To add to this, it has been almost admitted that the further up the track your business is, the less money they are likely to have left to compensate so a farm situated at the end of the line may be taken and very little offered in return.
You would think if such a large government-baked plan was doing the right thing, farmers whose farms were ruined by HS2 would at least be compensated with enough money for people to buy a similar farm in the area but it seems even this is not certain.
Then there are the farms, like ours, whose actual farm yard is unaffected but the sheer amount of grazing land which is earmarked for either construction or the planting of thousands of trees to offset the destruction to the landscape by the train, means either a dramatic reduction in livestock numbers will have to happen or, having to seek more grazing land in places away from the farm which would be a logistical nightmare as well as more expense and more farm vehicles on the road.
The ironic thing is, we have had people from HS2 visiting our farm at several instances, searching for endangered wildlife like bats and grey crested newts to report back to somewhere central about the wildlife havens ours, and many other farms already support.
There are farms already directly affected who haven’t seen a penny in compensation yet and are having to fight on top of their busy farming schedule to try and recoup something back.
We are not hopeful. HS2 bosses in their warm London offices are not bothered about little old us and the countless other family farms up and down the track earmarked for bulldozing.

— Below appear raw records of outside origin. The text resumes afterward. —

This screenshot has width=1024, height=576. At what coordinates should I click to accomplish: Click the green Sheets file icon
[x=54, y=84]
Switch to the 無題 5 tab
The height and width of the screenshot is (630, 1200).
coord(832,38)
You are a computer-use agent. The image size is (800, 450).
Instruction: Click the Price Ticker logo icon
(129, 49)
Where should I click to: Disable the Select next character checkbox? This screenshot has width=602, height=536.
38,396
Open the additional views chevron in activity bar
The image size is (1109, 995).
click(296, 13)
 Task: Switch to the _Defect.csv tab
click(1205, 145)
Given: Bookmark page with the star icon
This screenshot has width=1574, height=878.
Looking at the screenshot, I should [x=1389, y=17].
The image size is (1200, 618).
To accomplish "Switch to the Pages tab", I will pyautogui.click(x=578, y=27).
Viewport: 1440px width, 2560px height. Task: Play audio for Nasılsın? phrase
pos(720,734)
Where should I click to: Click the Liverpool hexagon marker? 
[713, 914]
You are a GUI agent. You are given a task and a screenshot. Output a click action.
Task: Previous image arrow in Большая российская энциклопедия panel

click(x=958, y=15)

Farms aren’t like ordinary homes. They are unique places where homes and businesses collide. It is not as simple a case of finding somewhere new. In many communities, farm businesses rarely come up to buy and, when they do, most ordinary farmers get pipped to the post by housing developers and large scale farming.
The future of the family farm is at risk like never before and I am afraid that HS2 is going to contribute to even more disappearing.
The most worrying thing of all is I don’t think there is anything anyone can do about it.